▶ What you should do
Emit all the data exactly as provided.

Records below:

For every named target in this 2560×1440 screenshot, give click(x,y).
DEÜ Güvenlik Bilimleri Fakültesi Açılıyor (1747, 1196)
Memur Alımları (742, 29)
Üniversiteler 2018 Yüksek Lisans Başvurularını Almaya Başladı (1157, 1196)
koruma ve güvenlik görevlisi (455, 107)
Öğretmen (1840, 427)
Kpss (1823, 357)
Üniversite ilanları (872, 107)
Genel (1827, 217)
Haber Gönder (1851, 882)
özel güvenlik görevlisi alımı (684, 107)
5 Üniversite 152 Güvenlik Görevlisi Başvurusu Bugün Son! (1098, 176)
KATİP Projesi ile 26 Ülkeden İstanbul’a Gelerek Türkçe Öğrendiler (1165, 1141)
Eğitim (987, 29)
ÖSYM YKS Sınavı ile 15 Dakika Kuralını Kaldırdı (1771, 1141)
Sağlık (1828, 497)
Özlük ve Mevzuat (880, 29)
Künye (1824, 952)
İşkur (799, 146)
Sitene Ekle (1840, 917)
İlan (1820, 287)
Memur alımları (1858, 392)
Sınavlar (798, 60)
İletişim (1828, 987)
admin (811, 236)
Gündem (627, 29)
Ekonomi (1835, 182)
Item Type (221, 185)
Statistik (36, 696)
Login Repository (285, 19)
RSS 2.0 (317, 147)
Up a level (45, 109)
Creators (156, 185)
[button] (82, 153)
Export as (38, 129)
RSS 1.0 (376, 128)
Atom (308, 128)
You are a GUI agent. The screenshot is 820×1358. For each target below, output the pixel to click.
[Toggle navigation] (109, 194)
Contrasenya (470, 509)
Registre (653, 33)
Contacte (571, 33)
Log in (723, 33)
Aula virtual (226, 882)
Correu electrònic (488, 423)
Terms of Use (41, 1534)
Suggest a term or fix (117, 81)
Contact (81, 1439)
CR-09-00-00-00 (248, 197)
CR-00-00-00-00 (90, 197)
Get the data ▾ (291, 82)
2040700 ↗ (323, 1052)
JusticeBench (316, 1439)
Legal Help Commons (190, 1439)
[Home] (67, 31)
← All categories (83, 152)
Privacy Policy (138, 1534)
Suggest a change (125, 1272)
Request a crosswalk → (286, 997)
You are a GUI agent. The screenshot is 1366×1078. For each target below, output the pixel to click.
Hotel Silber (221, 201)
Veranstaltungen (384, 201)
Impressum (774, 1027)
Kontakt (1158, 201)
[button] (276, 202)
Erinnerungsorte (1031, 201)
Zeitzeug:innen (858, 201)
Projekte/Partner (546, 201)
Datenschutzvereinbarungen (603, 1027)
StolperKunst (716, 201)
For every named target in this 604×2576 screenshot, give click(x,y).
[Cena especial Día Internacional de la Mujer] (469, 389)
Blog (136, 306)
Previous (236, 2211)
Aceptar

End of Records.

▶ Expected output
For every named target in this 2560×1440 screenshot, give click(x,y).
DEÜ Güvenlik Bilimleri Fakültesi Açılıyor (1747, 1196)
Memur Alımları (742, 29)
Üniversiteler 2018 Yüksek Lisans Başvurularını Almaya Başladı (1157, 1196)
koruma ve güvenlik görevlisi (455, 107)
Öğretmen (1840, 427)
Kpss (1823, 357)
Üniversite ilanları (872, 107)
Genel (1827, 217)
Haber Gönder (1851, 882)
özel güvenlik görevlisi alımı (684, 107)
5 Üniversite 152 Güvenlik Görevlisi Başvurusu Bugün Son! (1098, 176)
KATİP Projesi ile 26 Ülkeden İstanbul’a Gelerek Türkçe Öğrendiler (1165, 1141)
Eğitim (987, 29)
ÖSYM YKS Sınavı ile 15 Dakika Kuralını Kaldırdı (1771, 1141)
Sağlık (1828, 497)
Özlük ve Mevzuat (880, 29)
Künye (1824, 952)
İşkur (799, 146)
Sitene Ekle (1840, 917)
İlan (1820, 287)
Memur alımları (1858, 392)
Sınavlar (798, 60)
İletişim (1828, 987)
admin (811, 236)
Gündem (627, 29)
Ekonomi (1835, 182)
Item Type (221, 185)
Statistik (36, 696)
Login Repository (285, 19)
RSS 2.0 (317, 147)
Up a level (45, 109)
Creators (156, 185)
[button] (82, 153)
Export as (38, 129)
RSS 1.0 (376, 128)
Atom (308, 128)
You are a GUI agent. The screenshot is 820×1358. For each target below, output the pixel to click.
[Toggle navigation] (109, 194)
Contrasenya (470, 509)
Registre (653, 33)
Contacte (571, 33)
Log in (723, 33)
Aula virtual (226, 882)
Correu electrònic (488, 423)
Terms of Use (41, 1534)
Suggest a term or fix (117, 81)
Contact (81, 1439)
CR-09-00-00-00 (248, 197)
CR-00-00-00-00 (90, 197)
Get the data ▾ (291, 82)
2040700 ↗ (323, 1052)
JusticeBench (316, 1439)
Legal Help Commons (190, 1439)
[Home] (67, 31)
← All categories (83, 152)
Privacy Policy (138, 1534)
Suggest a change (125, 1272)
Request a crosswalk → (286, 997)
You are a GUI agent. The screenshot is 1366×1078. For each target below, output the pixel to click.
Hotel Silber (221, 201)
Veranstaltungen (384, 201)
Impressum (774, 1027)
Kontakt (1158, 201)
[button] (276, 202)
Erinnerungsorte (1031, 201)
Zeitzeug:innen (858, 201)
Projekte/Partner (546, 201)
Datenschutzvereinbarungen (603, 1027)
StolperKunst (716, 201)
For every named target in this 604×2576 screenshot, give click(x,y).
[Cena especial Día Internacional de la Mujer] (469, 389)
Blog (136, 306)
Previous (236, 2211)
Aceptar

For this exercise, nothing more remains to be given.